クラムはこれまでにジャバに逆らい、その後も生き続けた唯一の生物である。彼が初めてジャバと出会ったのは、ジャバが重要な取引きのためクエン宇宙ステーションに立ち寄ったときのことだった。厄介な寄生虫に過ぎなかったクラムはジャバの宇宙船に忍び込み、マンティロア社製のネズミ採りから逃げまわって、大はしゃぎしていた。クラムにはどんな状況でも本能的に必ずトラブルを引き起こしてしまう癖があり、このときも誰にも気付かれずにジャバの寝室に隠れていたのだった。
船に戻ったジャバはすぐにクラムを発見した。クラムは部屋中を引っ掻き回し、ジャバのフード・ボールの上に座って彼の緑色の粘土状食料を食べていたのである。激怒したジャバはクラムを一口で飲み込んでしまおうとしたが、素早すぎて捕まえることができなかった。するとクラムは樽木に飛び移り、ボールを大きな耐熱ヘルメットのように被ってジャバをからかい始めたのである。

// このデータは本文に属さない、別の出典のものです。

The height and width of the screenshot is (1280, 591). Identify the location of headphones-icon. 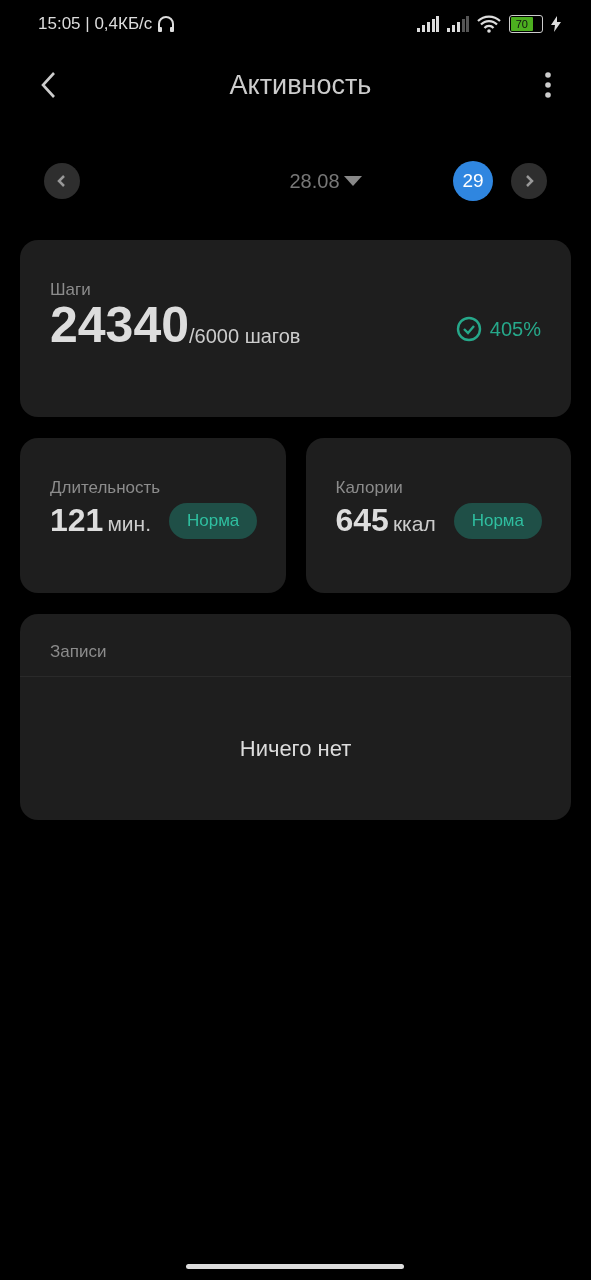
(166, 24).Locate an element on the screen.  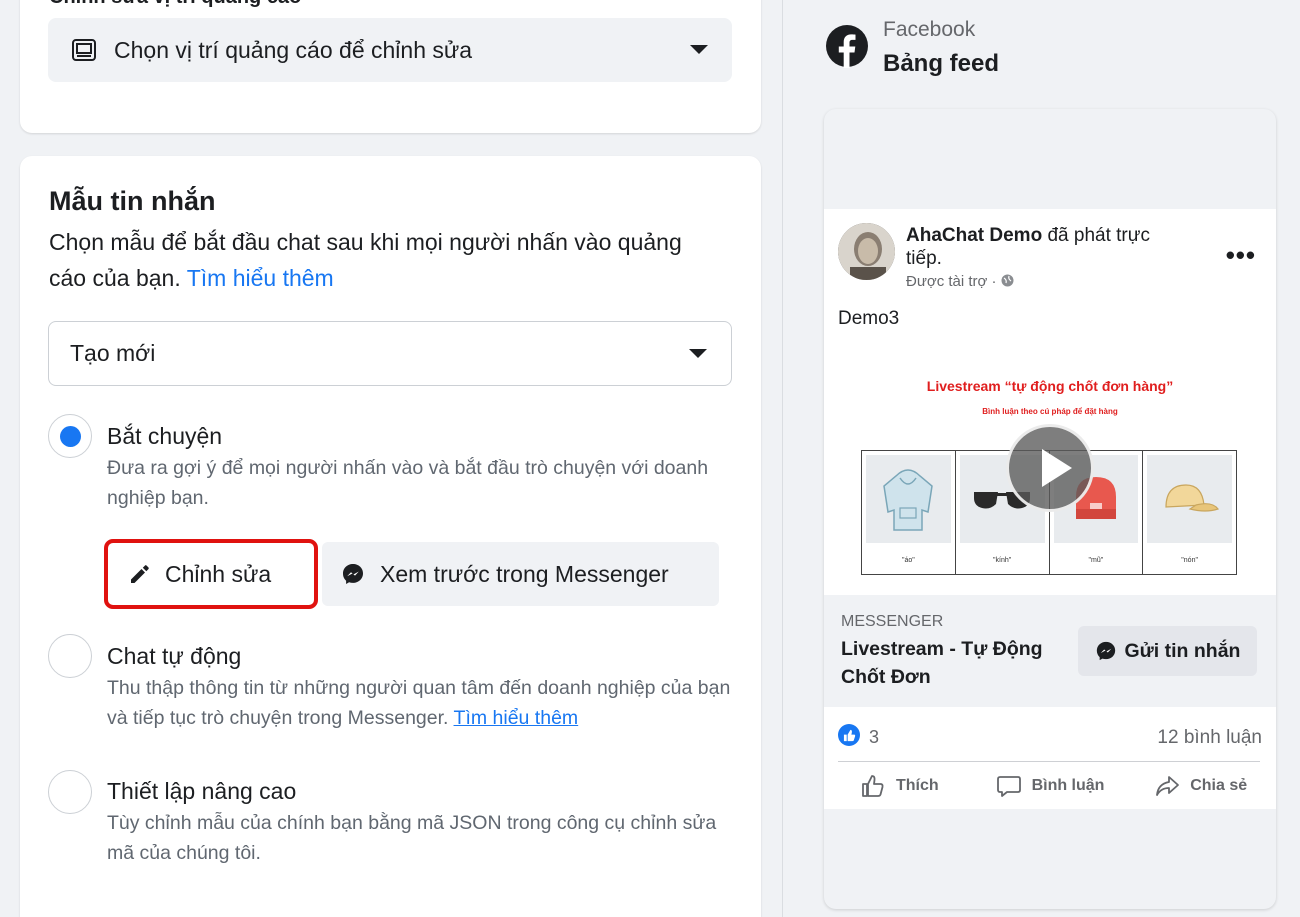
comment-button: Bình luận is located at coordinates (1050, 786).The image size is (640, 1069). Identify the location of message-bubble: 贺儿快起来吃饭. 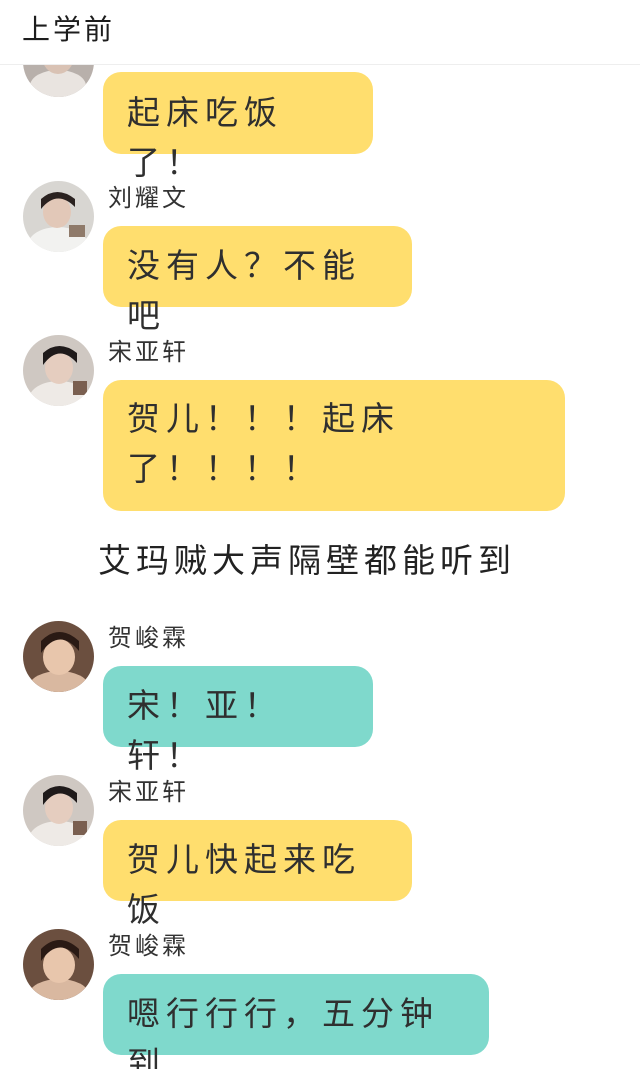
(258, 874).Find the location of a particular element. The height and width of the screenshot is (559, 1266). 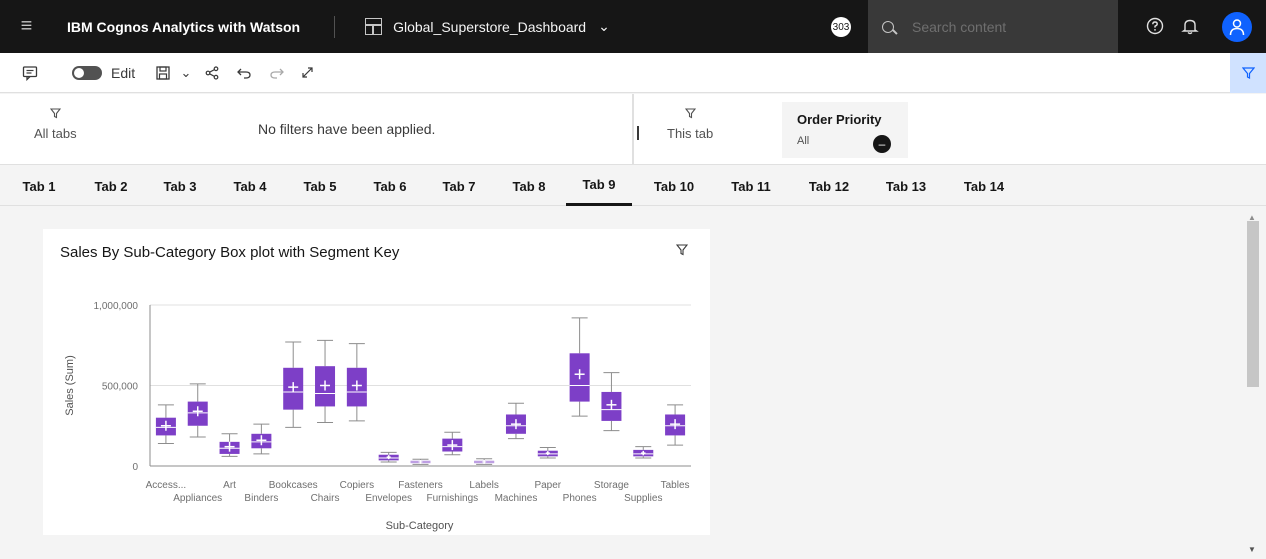

box-chairs is located at coordinates (326, 382).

ちょうどその時、騒ぎに気付いたビブ・フォチューナと彼のライバル、ビドロ・クワーヴが部屋に駆け込んできた。驚いたクラムはボールを投げ捨て、呆気に取られているビドロに緑色の液体を浴びせかけた。ビドロは怒り狂ってブラスターを構えたが、緑色の液体はブラスターの中にまで染み込んでおり、彼の放ったものはすべて緑のヘドロとなってフォチューナの顔面に降り注いだ。その光景を見ていたジャバは全身を抱えて大笑いし、クラムをペットとして連れて帰ることにした。彼に与えられた仕事は、ジャバを笑わせることだった。このとき以来、ジャバは部下たちが殺し合いを始めても、笑うことに夢中で冷静さをほとんど失うようになったのである。サレシャス・クラムはジャバの懐に座るようになり、セール・バージで最期を遂げるまで、宮殿の番人や訪問者たちをからかっていたのだった。